When an incident hits, teams lean on observability to answer the only questions that matter: _what’s broken, and why?_ Monitoring systems are designed to help you answer these questions, and they usually do.

But what happens when your observability stack is dependent on the same systems that are failing? In that moment, the dashboards go dark, alerts stop firing, and the tools meant to guide recovery become part of the outage.

This is an increasingly common challenge as organizations consolidate onto shared platforms like Kubernetes, service meshes, and other common infrastructure components. At Airbnb, where thousands of services rely on shared infrastructure to deliver a reliable experience for guests and hosts, we traced a key reliability risk back to a circular dependency: our metrics pipeline was built on the same systems it was meant to observe.

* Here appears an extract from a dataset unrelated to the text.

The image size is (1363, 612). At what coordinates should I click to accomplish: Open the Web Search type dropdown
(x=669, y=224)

Reliability is foundational to how we build trust and deliver exceptional experiences for our global community. Airbnb’s core values include being a responsible, reliable host to millions of guests and hosts around the world. Breaking that dependency chain became essential to operating responsibly at scale and sustaining trust.

In this blog post, we’ll walk through how we identified and eliminated dependencies in Airbnb’s metrics platform. We’ll start with why circular dependencies pose such a risk to observability, then dive into the specific design patterns we used to break them across compute, networking, and meta-monitoring. The takeaway is a set of practical approaches you can apply to make your observability stack more reliable than the systems it observes.

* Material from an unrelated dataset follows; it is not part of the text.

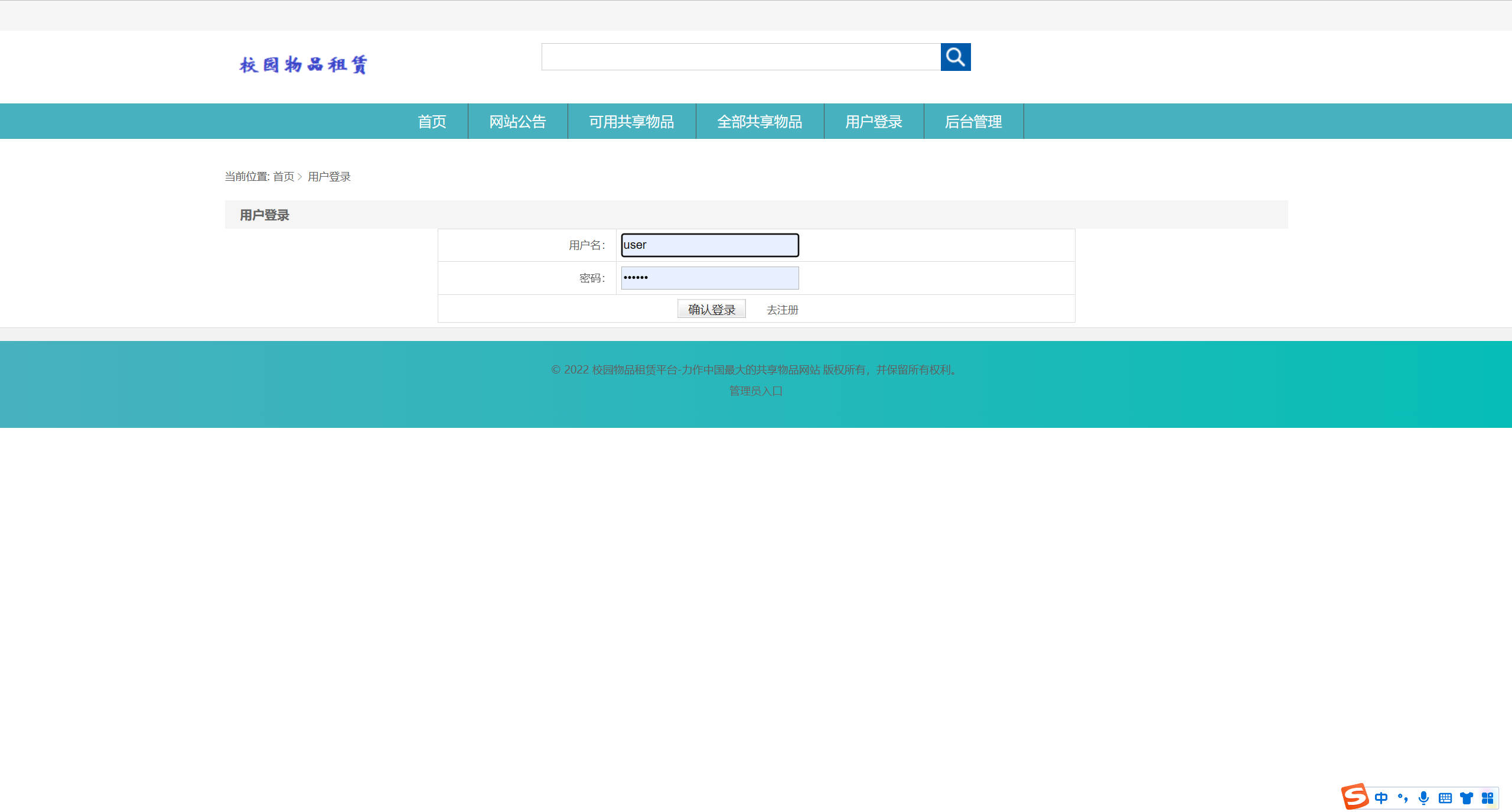Select 可用共享物品 in the navigation bar
The width and height of the screenshot is (1512, 812).
click(632, 121)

## The hidden risk: Circular dependencies in observability

Reliable observability isn’t just about collecting data — it’s about ensuring that the observability stack itself is more reliable than the systems it monitors.

At Airbnb, platform teams provide shared infrastructure that lets developers deploy, operate, and run services with minimal friction. Our team relied heavily on those foundations — and that’s where we hit a subtle snag: our observability stack depended on the same systems it was supposed to monitor. In other words, we had circular dependencies.

Fixing this wasn’t optional. Left unsolved, it undercuts a core purpose of observability: enabling engineers to diagnose root causes when something goes wrong. If the system that detects outages relies on the very infrastructure that is failing, visibility disappears exactly when it’s needed most.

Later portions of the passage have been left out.